Data on locating visible targets:
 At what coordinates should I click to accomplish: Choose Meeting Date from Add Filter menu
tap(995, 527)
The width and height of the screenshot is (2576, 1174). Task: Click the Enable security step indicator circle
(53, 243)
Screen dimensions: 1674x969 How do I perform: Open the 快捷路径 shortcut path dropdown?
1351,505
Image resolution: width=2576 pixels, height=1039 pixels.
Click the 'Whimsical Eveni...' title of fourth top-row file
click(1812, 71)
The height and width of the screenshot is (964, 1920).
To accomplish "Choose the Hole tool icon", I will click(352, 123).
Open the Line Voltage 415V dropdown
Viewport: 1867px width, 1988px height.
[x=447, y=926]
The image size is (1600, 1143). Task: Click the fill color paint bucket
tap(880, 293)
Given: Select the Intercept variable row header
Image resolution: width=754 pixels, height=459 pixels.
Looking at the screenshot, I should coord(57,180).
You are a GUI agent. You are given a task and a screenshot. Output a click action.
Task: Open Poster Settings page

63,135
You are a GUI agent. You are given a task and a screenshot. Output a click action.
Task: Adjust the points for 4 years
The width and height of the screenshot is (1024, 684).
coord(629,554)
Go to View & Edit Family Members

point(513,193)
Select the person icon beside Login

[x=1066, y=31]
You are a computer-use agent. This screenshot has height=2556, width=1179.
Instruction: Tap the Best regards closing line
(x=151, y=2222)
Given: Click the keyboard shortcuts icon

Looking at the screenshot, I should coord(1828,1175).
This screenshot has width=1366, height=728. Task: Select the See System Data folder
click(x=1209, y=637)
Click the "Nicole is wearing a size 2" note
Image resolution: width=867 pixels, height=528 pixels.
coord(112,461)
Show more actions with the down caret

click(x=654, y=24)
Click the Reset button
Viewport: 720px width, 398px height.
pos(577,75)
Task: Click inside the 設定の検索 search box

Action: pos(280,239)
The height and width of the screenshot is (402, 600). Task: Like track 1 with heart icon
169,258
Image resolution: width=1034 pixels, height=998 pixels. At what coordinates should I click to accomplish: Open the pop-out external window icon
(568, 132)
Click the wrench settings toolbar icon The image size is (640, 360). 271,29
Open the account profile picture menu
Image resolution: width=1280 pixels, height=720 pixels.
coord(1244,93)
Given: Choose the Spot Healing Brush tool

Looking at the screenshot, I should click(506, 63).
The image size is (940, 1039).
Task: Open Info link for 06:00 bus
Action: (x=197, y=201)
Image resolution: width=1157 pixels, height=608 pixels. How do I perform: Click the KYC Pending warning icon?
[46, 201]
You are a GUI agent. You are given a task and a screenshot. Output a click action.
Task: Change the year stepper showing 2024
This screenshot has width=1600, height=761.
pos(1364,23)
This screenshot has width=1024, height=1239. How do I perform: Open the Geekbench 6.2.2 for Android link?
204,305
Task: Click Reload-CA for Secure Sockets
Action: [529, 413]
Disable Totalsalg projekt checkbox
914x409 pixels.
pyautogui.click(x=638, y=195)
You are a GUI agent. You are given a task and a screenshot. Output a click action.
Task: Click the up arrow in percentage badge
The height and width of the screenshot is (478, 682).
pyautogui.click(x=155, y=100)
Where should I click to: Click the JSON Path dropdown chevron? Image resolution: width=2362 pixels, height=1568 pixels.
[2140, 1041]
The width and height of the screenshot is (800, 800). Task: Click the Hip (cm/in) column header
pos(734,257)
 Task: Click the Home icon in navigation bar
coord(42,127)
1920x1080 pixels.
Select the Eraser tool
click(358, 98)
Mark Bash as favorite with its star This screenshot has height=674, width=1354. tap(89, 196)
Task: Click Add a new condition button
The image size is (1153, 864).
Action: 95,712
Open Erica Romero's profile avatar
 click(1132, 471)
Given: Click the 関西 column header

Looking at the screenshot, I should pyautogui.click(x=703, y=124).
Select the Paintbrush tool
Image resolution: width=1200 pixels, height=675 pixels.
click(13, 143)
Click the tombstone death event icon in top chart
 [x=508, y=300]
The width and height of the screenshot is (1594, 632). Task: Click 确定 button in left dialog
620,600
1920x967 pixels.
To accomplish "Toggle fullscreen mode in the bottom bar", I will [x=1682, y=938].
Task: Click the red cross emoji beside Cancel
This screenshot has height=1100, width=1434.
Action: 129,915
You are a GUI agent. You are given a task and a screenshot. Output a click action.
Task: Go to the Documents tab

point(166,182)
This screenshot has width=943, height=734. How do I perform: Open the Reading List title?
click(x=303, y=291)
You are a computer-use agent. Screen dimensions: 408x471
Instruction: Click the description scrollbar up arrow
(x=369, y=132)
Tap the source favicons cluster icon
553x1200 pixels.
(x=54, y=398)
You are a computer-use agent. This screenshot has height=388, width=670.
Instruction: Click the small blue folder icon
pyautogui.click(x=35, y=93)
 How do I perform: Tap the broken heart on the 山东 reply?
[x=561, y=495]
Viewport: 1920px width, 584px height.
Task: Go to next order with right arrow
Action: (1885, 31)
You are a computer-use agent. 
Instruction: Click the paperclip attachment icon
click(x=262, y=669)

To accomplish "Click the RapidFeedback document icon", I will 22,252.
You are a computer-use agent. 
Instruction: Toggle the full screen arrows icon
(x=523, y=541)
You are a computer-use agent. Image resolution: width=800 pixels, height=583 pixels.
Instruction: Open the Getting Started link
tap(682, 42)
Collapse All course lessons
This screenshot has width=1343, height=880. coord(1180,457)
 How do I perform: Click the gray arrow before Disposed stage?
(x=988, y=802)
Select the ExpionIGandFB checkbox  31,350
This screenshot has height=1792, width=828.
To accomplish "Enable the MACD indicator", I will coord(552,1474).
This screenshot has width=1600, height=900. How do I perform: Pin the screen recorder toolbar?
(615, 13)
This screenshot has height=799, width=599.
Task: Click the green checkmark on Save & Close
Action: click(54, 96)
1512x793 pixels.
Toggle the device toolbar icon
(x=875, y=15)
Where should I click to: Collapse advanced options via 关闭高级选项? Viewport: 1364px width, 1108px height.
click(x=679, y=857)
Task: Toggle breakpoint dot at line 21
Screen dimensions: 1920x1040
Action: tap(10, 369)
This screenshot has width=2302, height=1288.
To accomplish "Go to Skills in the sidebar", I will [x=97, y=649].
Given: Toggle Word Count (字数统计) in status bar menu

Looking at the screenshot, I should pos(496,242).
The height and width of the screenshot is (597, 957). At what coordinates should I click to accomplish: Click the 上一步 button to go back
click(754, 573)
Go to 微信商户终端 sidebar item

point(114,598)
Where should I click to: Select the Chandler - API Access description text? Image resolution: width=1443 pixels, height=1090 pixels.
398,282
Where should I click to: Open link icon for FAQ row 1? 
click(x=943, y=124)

> _WORK REQUIRED_: Rewrite all of the material above, switching every "GUI agent" to "screen agent" and leaving everything else unchanged.

> _EXPECTED ANSWER_:
 At what coordinates should I click to accomplish: Choose Meeting Date from Add Filter menu
tap(995, 527)
The width and height of the screenshot is (2576, 1174). Task: Click the Enable security step indicator circle
(53, 243)
Screen dimensions: 1674x969 How do I perform: Open the 快捷路径 shortcut path dropdown?
1351,505
Image resolution: width=2576 pixels, height=1039 pixels.
Click the 'Whimsical Eveni...' title of fourth top-row file
click(1812, 71)
The height and width of the screenshot is (964, 1920).
To accomplish "Choose the Hole tool icon", I will click(352, 123).
Open the Line Voltage 415V dropdown
Viewport: 1867px width, 1988px height.
[x=447, y=926]
The image size is (1600, 1143). Task: Click the fill color paint bucket
tap(880, 293)
Given: Select the Intercept variable row header
Image resolution: width=754 pixels, height=459 pixels.
Looking at the screenshot, I should coord(57,180).
You are a screen agent. You are given a task and a screenshot. Output a click action.
Task: Open Poster Settings page

63,135
You are a screen agent. You are given a task and a screenshot. Output a click action.
Task: Adjust the points for 4 years
The width and height of the screenshot is (1024, 684).
coord(629,554)
Go to View & Edit Family Members

point(513,193)
Select the person icon beside Login

[x=1066, y=31]
You are a computer-use agent. This screenshot has height=2556, width=1179.
Instruction: Tap the Best regards closing line
(x=151, y=2222)
Given: Click the keyboard shortcuts icon

Looking at the screenshot, I should coord(1828,1175).
This screenshot has width=1366, height=728. Task: Select the See System Data folder
click(x=1209, y=637)
Click the "Nicole is wearing a size 2" note
Image resolution: width=867 pixels, height=528 pixels.
coord(112,461)
Show more actions with the down caret

click(x=654, y=24)
Click the Reset button
Viewport: 720px width, 398px height.
pos(577,75)
Task: Click inside the 設定の検索 search box

Action: pos(280,239)
The height and width of the screenshot is (402, 600). Task: Like track 1 with heart icon
169,258
Image resolution: width=1034 pixels, height=998 pixels. At what coordinates should I click to accomplish: Open the pop-out external window icon
(568, 132)
Click the wrench settings toolbar icon The image size is (640, 360). 271,29
Open the account profile picture menu
Image resolution: width=1280 pixels, height=720 pixels.
coord(1244,93)
Given: Choose the Spot Healing Brush tool

Looking at the screenshot, I should click(506, 63).
The image size is (940, 1039).
Task: Open Info link for 06:00 bus
Action: (x=197, y=201)
Image resolution: width=1157 pixels, height=608 pixels. How do I perform: Click the KYC Pending warning icon?
[46, 201]
You are a screen agent. You are given a task and a screenshot. Output a click action.
Task: Change the year stepper showing 2024
This screenshot has width=1600, height=761.
pos(1364,23)
This screenshot has width=1024, height=1239. How do I perform: Open the Geekbench 6.2.2 for Android link?
204,305
Task: Click Reload-CA for Secure Sockets
Action: [529, 413]
Disable Totalsalg projekt checkbox
914x409 pixels.
pyautogui.click(x=638, y=195)
You are a screen agent. You are given a task and a screenshot. Output a click action.
Task: Click the up arrow in percentage badge
The height and width of the screenshot is (478, 682).
pyautogui.click(x=155, y=100)
Where should I click to: Click the JSON Path dropdown chevron? Image resolution: width=2362 pixels, height=1568 pixels.
[2140, 1041]
The width and height of the screenshot is (800, 800). Task: Click the Hip (cm/in) column header
pos(734,257)
 Task: Click the Home icon in navigation bar
coord(42,127)
1920x1080 pixels.
Select the Eraser tool
click(358, 98)
Mark Bash as favorite with its star This screenshot has height=674, width=1354. tap(89, 196)
Task: Click Add a new condition button
The image size is (1153, 864).
Action: 95,712
Open Erica Romero's profile avatar
 click(1132, 471)
Given: Click the 関西 column header

Looking at the screenshot, I should pyautogui.click(x=703, y=124).
Select the Paintbrush tool
Image resolution: width=1200 pixels, height=675 pixels.
click(13, 143)
Click the tombstone death event icon in top chart
 [x=508, y=300]
The width and height of the screenshot is (1594, 632). Task: Click 确定 button in left dialog
620,600
1920x967 pixels.
To accomplish "Toggle fullscreen mode in the bottom bar", I will [x=1682, y=938].
Task: Click the red cross emoji beside Cancel
This screenshot has height=1100, width=1434.
Action: 129,915
You are a screen agent. You are given a task and a screenshot. Output a click action.
Task: Go to the Documents tab

point(166,182)
This screenshot has width=943, height=734. How do I perform: Open the Reading List title?
click(x=303, y=291)
You are a computer-use agent. Screen dimensions: 408x471
Instruction: Click the description scrollbar up arrow
(x=369, y=132)
Tap the source favicons cluster icon
553x1200 pixels.
(x=54, y=398)
You are a computer-use agent. This screenshot has height=388, width=670.
Instruction: Click the small blue folder icon
pyautogui.click(x=35, y=93)
 How do I perform: Tap the broken heart on the 山东 reply?
[x=561, y=495]
Viewport: 1920px width, 584px height.
Task: Go to next order with right arrow
Action: (1885, 31)
You are a computer-use agent. 
Instruction: Click the paperclip attachment icon
click(x=262, y=669)

To accomplish "Click the RapidFeedback document icon", I will 22,252.
You are a computer-use agent. 
Instruction: Toggle the full screen arrows icon
(x=523, y=541)
You are a computer-use agent. Image resolution: width=800 pixels, height=583 pixels.
Instruction: Open the Getting Started link
tap(682, 42)
Collapse All course lessons
This screenshot has width=1343, height=880. coord(1180,457)
 How do I perform: Click the gray arrow before Disposed stage?
(x=988, y=802)
Select the ExpionIGandFB checkbox  31,350
This screenshot has height=1792, width=828.
To accomplish "Enable the MACD indicator", I will coord(552,1474).
This screenshot has width=1600, height=900. How do I perform: Pin the screen recorder toolbar?
(615, 13)
This screenshot has height=799, width=599.
Task: Click the green checkmark on Save & Close
Action: click(54, 96)
1512x793 pixels.
Toggle the device toolbar icon
(x=875, y=15)
Where should I click to: Collapse advanced options via 关闭高级选项? Viewport: 1364px width, 1108px height.
click(x=679, y=857)
Task: Toggle breakpoint dot at line 21
Screen dimensions: 1920x1040
Action: tap(10, 369)
This screenshot has width=2302, height=1288.
To accomplish "Go to Skills in the sidebar", I will [x=97, y=649].
Given: Toggle Word Count (字数统计) in status bar menu

Looking at the screenshot, I should pos(496,242).
The height and width of the screenshot is (597, 957). At what coordinates should I click to accomplish: Click the 上一步 button to go back
click(754, 573)
Go to 微信商户终端 sidebar item

point(114,598)
Where should I click to: Select the Chandler - API Access description text? Image resolution: width=1443 pixels, height=1090 pixels.
398,282
Where should I click to: Open link icon for FAQ row 1? 
click(x=943, y=124)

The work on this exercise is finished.